Für Effekte, die die Lautstärke beeinflussen, gilt übrigens das Gleiche wie für Equalizer: Tremolos oder Volume-Pedale können an mehreren Stellen klangbewusst eingesetzt werden. Ein Volume-Pedal am Anfang der Effektkette wirkt dann wie ein zweites Lautstärkepoti der Gitarre und regelt bei Zerrsounds v. a. den Verzerrungsgrad. Hinter der Verzerrung dagegen benimmt es sich wie sein Name schon sagt als Lautstärkeregler.
Fazit
Somit steht die Reihenfolge für mein Pedalboard fest. Vom WahWah geht das Signal über das Stimmgerät und den Octaver zu den Verzerrern. Vom TS9 über den BluesDriver zum Guv’nor geht es dann weiter zu Flanger, Chorus und Delay. Den Schluss bildet die AB-Box, mit der die beiden Kanäle des Fender Deluxe Reverb wahlweise angesteuert werden.

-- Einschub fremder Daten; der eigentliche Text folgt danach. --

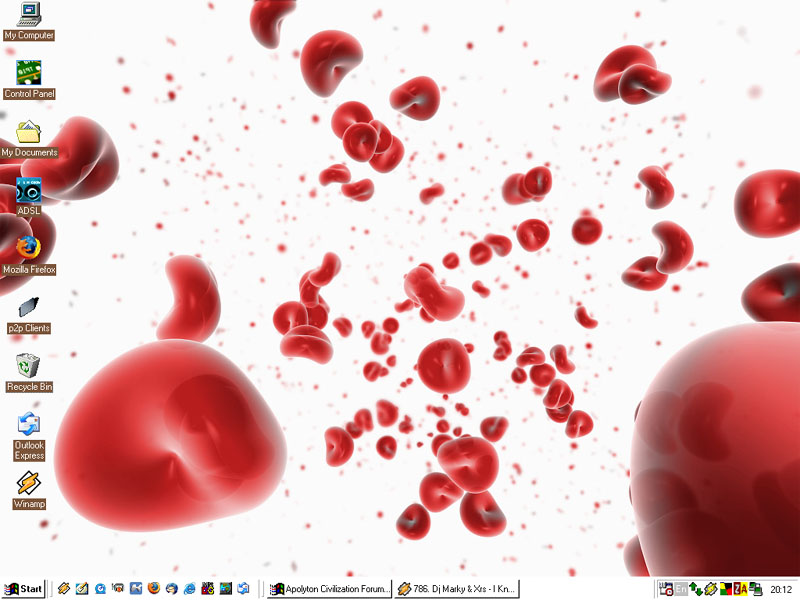Image resolution: width=800 pixels, height=600 pixels.
Task: Open the En language indicator in tray
Action: (681, 589)
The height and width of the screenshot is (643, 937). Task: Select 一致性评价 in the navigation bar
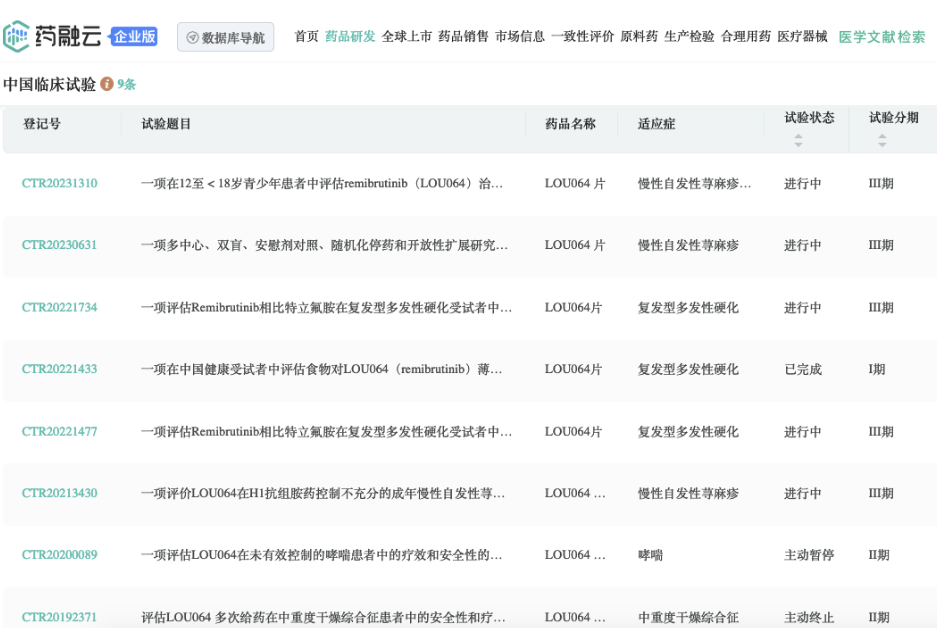[x=582, y=37]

Zur Position der Effekte auf dem Board und der Verkabelung dann in der nächsten Folge mehr.
Und dann streiten sich die Geister bei einer solchen Kette von Soundveränderungsgeräten, ob ein Polyurethan- oder Nitrolack den Klang nennenswert beeinflusst …
Und dann streiten sich die Geister bei einer solchen Kette von Soundveränderungsgeräten, ob ein Polyurethan- oder Nitrolack den Klang nennenswert beeinflusst …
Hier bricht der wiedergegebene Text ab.